Task 1 — Name the ways of diagnosing peripheral neuropathy that the text below on the condition lists.
Task 2 — Keep writing the text below on diagnosing peripheral neuropathy, starting right after its final sentence.

Document extract —
________

Updated: Feb 9, 2019
How is Peripheral Neuropathy Diagnosed?
Peripheral Neuropathy diagnosis is done by reviewing your medical history, physical and neurological exams, body fluid tests, and genetic history.
Medical History - A doctor will ask questions to uncover triggers for the symptoms you may be experienced. This is related to topics like lifestyle and social habits. It will also include, alcohol and drug use; smoking habits; diet; exposure to toxins; risk of infectious diseases, and any family history of neurological diseases.
Physical and Neurological Exams - A doctor will look for history of body-wide diseases that may be causing your nerve damage. This includes diseases like diabetes. This will include testing for the severity of nerve damage and the conscious awareness of your nerve function.
Body Fluid Test - The doctor may order body fluid tests to determine if neuropathy has affected your immune system. This may include testing for vitamin deficiencies, infections, diabetes, and liver or kidney failure.
Genetic History - You may need a genetic test to determine if neuropathy is caused by a genetic trait.
Each case is different. Doctors may need to perform a more thorough evaluation for some and less for others.

________

Provided data —
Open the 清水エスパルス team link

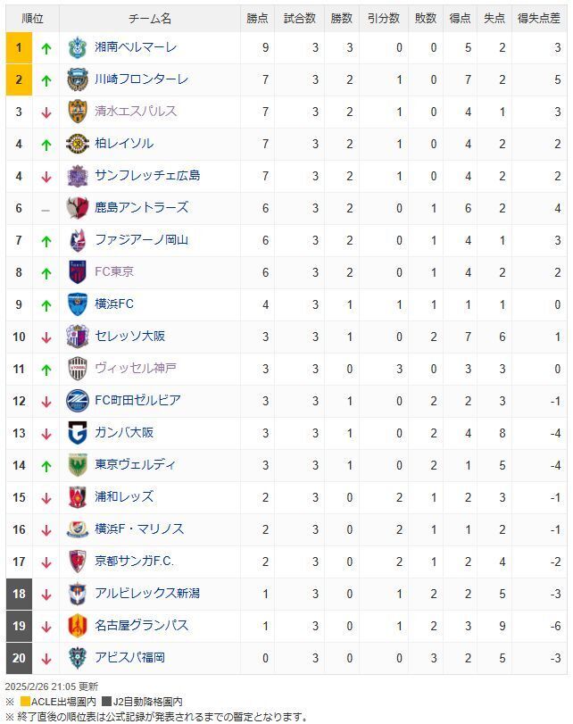click(136, 112)
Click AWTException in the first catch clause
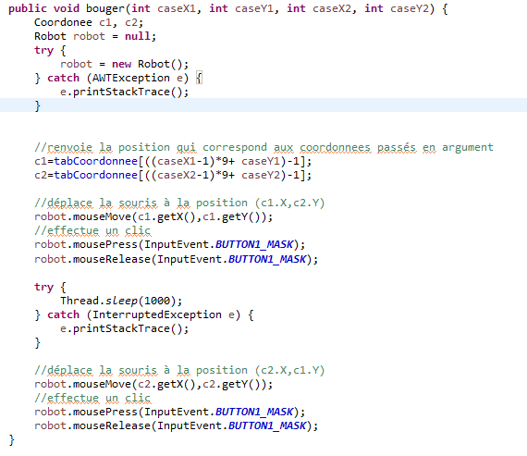The image size is (527, 456). [x=131, y=78]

________

Reply 1 — Medical history, physical and neurological exams, body fluid tests, genetic history

Reply 2 —
Physiological Exams may include:
Nerve Conduction Velocity (NCV) Tests - This uses electrical signals to test the strength and speed of large motor and sensory nerves. This can reveal the nerves damaged and whether it is the axon or myelin sheath (which part) of the nerve. This is done by the doctor electronically stimulating the nerve. The nerve will respond with its own impulse which it's measured by an electronic node placed further along the nerve. Different speeds and strengths of the electric impulse provide us with different results.
Electromyography (EMG) - This involves placing very fine needles into muscles to determine their electrical activity at rest. By doing this we test whether the nerves are damaged or the muscles.
Neurodiagnostic Skin Exams - We review the quality and affectedness of the skin where the nerves are damaged. This is to determine how much swelling and redness has occurred. Also, we detect whether any infections are apparent.
Balance Testing - Neuropathy severity may affect the balance of a patients. During this test we will review how your balance has been affected by neuropathy.
Autonomic Testing - Several different autonomic tests are used to determine the level of peripheral neuropathies in each case.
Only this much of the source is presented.